Partiamo dunque dagli stanziamenti sulla sanità pubblica per tentare di individuare qualche segnale di fondo in mezzo alla quantità di informazioni - magari contraddittorie - che ci investe. Il Governo ha aumentato le risorse per il comparto, previste nel prossimo anno, di 2,37 miliardi. È un primo passo, un segnale appunto. Dire che di risorse ce ne vogliano di più, come legittimamente chiede l’opposizione, può essere semplice per chi non deve trovare le coperture necessarie, ma in tutti gli scenari rimane un nodo da troppi eluso. Che uso fare di questi soldi? Assumere più medici e infermieri, è la risposta standard. Ma non basta. Come ripensare per esempio la gestione delle strutture sanitarie, la formazione e i percorsi di carriera di medici e infermieri? Come risolvere casi limite, purtroppo sempre più frequenti, come quello dei concorsi per infermieri vinti con il minimo dei punteggi per carenza di candidati? Dire «ci vogliono più soldi» non basta. Servono, su questo, altri segnali, e auspicabilmente il Parlamento potrà arricchire il confronto.

Le pensioni

Sul fronte delle pensioni, si intravvede un salutare cambiamento di rotta della maggioranza rispetto a certe bandiere sventolate due anni fa in campagna elettorale. Rimane la conferma di Quota 103 in versione contributiva, di Ape sociale e di Opzione donna «selettiva», ma allo stesso tempo è stato rafforzato il cosiddetto «bonus Maroni» per premiare chi, su base volontaria, voglia rimanere al lavoro anche dopo aver raggiunto i requisiti per il pensionamento. In altre parole, invece di abolire la Legge Fornero – come chiedeva rumorosamente qualcuno – si prende atto dell’utilità di misure per l’invecchiamento attivo in un Paese in cui l’età media cresce e i lavoratori scarseggiano.

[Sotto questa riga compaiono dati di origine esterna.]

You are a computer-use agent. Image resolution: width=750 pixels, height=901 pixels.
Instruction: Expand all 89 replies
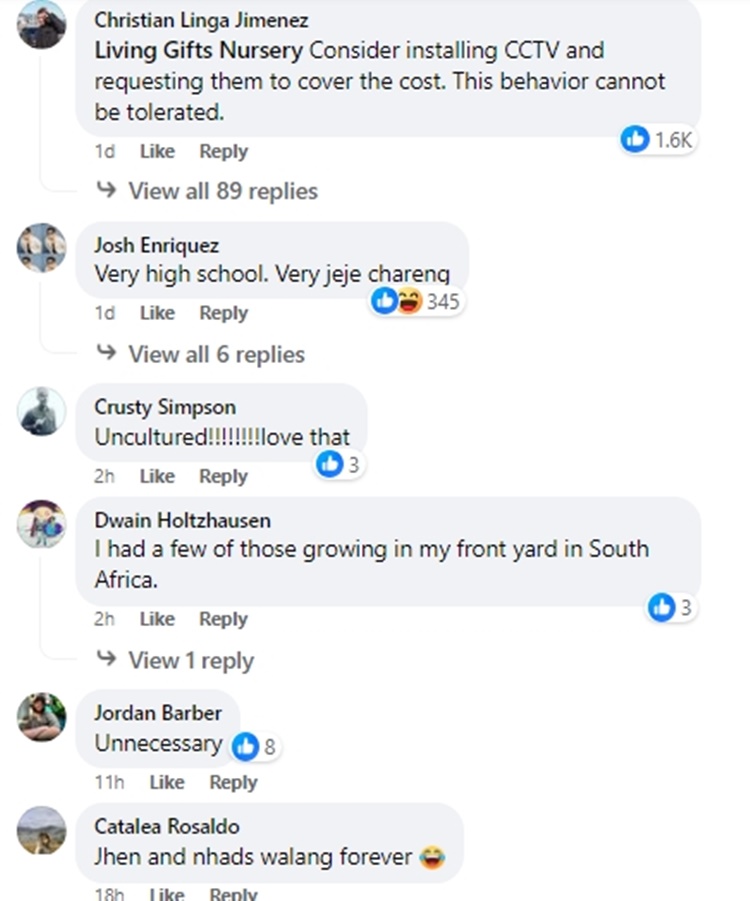222,191
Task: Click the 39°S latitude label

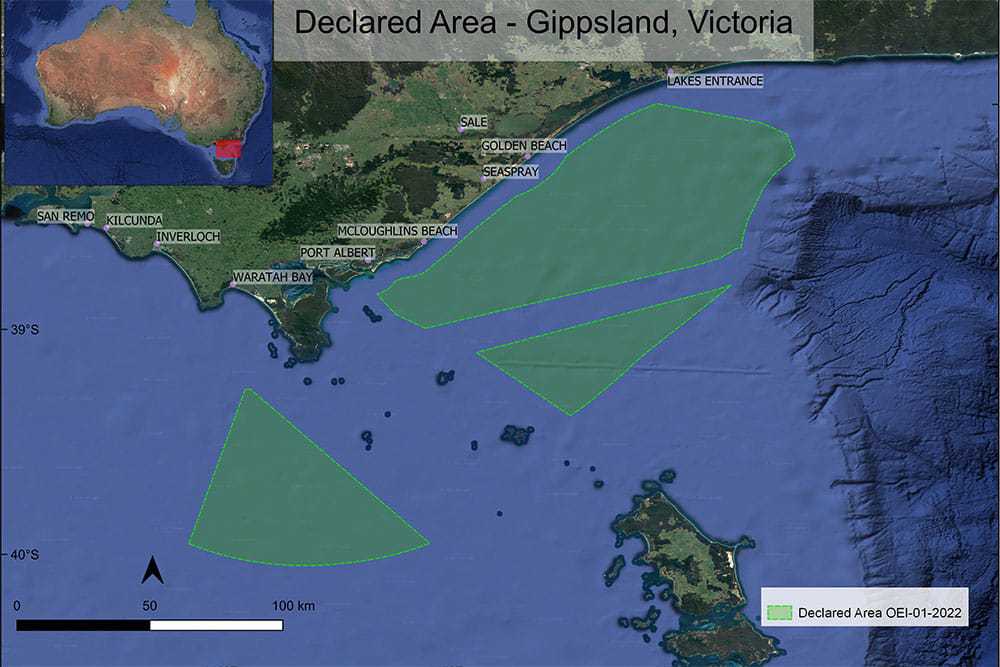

L’esecutivo ha reso strutturale il taglio del cuneo fiscale per i lavoratori dipendenti e dell’Irpef a tre aliquote che avvantaggia tutti i redditi medio-bassi, allargando ancora un po’ la platea interessata

A questo proposito, un segnale sicuramente positivo è quello che arriva proprio per il mondo del lavoro. L’esecutivo ha reso strutturale il taglio del cuneo fiscale per i lavoratori dipendenti e dell’Irpef a tre aliquote che avvantaggia tutti i redditi medio-bassi, allargando ancora un po’ la platea interessata. Non si tratterà di una misura shock, potrebbe obiettare qualcuno, ma la scelta è netta e chiara anche per i possibili beneficiari: archiviata la stagione del reddito di cittadinanza, nella sua versione con pochi controlli e ancor meno impegno sulle politiche attive, si punta ora a premiare il lavoro come via maestra per sostenere i redditi erosi dall’inflazione.

Il nodo natalità

Infine, rispetto a precedenti esecutivi, è lodevole il segnale inviato sulla natalità. Sono potenziati i congedi parentali, all’80% non più per due ma per tre mesi, e viene introdotta una «Carta per i nuovi nati» che riconosce mille euro ai genitori con Isee sotto i 40mila euro. Anche le detrazioni premieranno in misura maggiore le famiglie più numerose. Considerata la gravità del malessere demografico italiano, si poteva auspicare un impegno di risorse più massiccio, ma su questo sarà tutta la politica - non basta un solo governo - a dover fare un po’ meno rumore.